Research

My research interests include multi-robot coordination, robot programming systems, and the use of robots in science and engineering education. Current and past research projects are given below. Look here for my publications.

Current projects (see below for past projects):

Leaving Flatland: Fast Autonomous Navigation For UGVs in Challenging Terrain

We envision a new research program on autonomous modeling and navigation, with the goal of enabling small unmanned ground vehicles (UGVs) to move alongside their human counterparts through virtually any environment. Such UGVs will operate indoor and outdoor, with no distinction, and at a speed compatible with human motion. This is a joint project with Stanford University and Boston Dynamics.

Player

The Player Project develops Open Source robot control and simulation software. The primary products of this project are Player, a robot device interface that provides a powerful, flexible, language- and platform-neutral interface to a variety of sensors and actuators; and Stage and Gazebo, two highly parameterizable sensor-based multiple robot simulators. Player, Stage, and Gazebo are widely used in labs and classrooms around the world. I am a founding developer on the project and I head development of Player.

Learning Applied to Ground Robots (LAGR)

We are developing novel algorithms for high-speed vision-based navigation in outdoor environments. We are focusing on: real-time visual odometry; accurate obstacle detection and map construction; learning for long-range sensing and path detection; globally optimal path-planning; and high-speed trajectory generation with dynamics. We periodically ship our code to be tested against the other LAGR teams by government evaluators. They run our system on their version of the LAGR robot in environments that we've never seen.

Update: We placed 1st in the final 2 tests of Phase I !
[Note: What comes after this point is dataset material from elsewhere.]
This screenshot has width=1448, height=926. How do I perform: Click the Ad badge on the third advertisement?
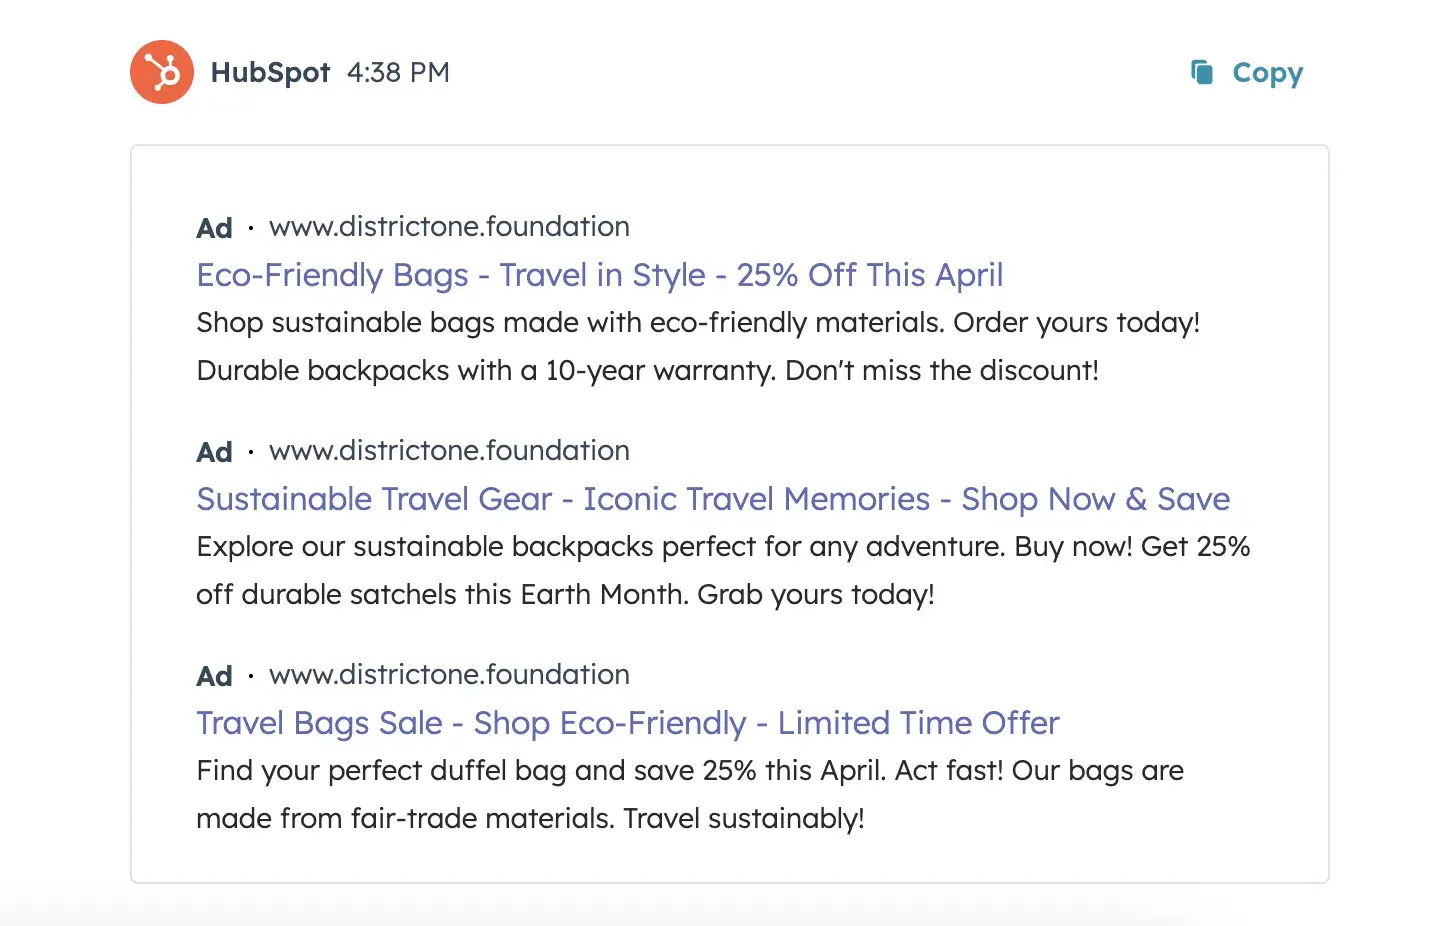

Past projects (see above for current projects):

	Commbots We seek algorithms for the distributed control of small, radio-equipped mobile robots that form a multi-hop ad hoc communcation network. The task of the Commbots is to self-organize physically in order to maximize network service in indoor environments. To achieve this task, the robots must adapt quickly and effectively to changing wireless environments and service demands.
	Pursuit-evasion We study a form of the pursuit-evasion problem, in which one or more searchers must move through a given environment so as to guarantee detection of any and all evaders, which can move arbitrarily fast. We introduce a new class of searcher, with limited field of view, which can be readily instantiated as a physical mobile robot. We have established the complexity of this problem and have developed the first complete search algorithm for a single searcher.
	Fundamentals of multi-robot task allocation Important theoretical aspects of mechanisms for multi-robot task allocation have, to date, been largely ignored. In this project, we are trying to address part of this negligence by formally studying the problem within an organizational framework developed in the Operations Research community. In particular, we are currently exploring multi-robot task allocation as an instance of the well-known Optimal Assignment Problem. In this light, we have recently analyzed and compared the algorithmic characteristics of several existing approaches to the problem.
	Auction-based Multi-Robot Coordination The key to utilizing the potential of multi-robot systems is coordination. In this project, we are exploring economically-inspired approaches to achieving robust multi-robot coordination. In particular, we have developed MURDOCH, a highly-scalable, distributed, auction-based multi-robot coordination system. A variant of the well-known Contract Net Protocol, MURDOCH has been experimentally validated in a variety of task domains with physical robots.
	Mathematical Modeling of Multi-Agent Systems (Led by Kristina Lerman) Our research goals are two-fold: show that a distributed mechanism based on purely local interactions can lead to the desired group behavior in several different agent-based systems; model and analyze these systems mathematically.
	Hi-Scale User-System Interaction (HiSUSI) (Led by Ashley Tews) This project is concerned with investigating the high-level interaction dynamics between people and multiple robotic and embedded systems. The key question is how to connect possibly hundreds of users to hundreds of systems and maintain personal interaction. An interaction infrastructure has been developed for this purpose that allows interaction at both extremes. This project is part of the larger Human-System Interaction project at USC Robotics.

Last updated 20 November 2007 17:36:19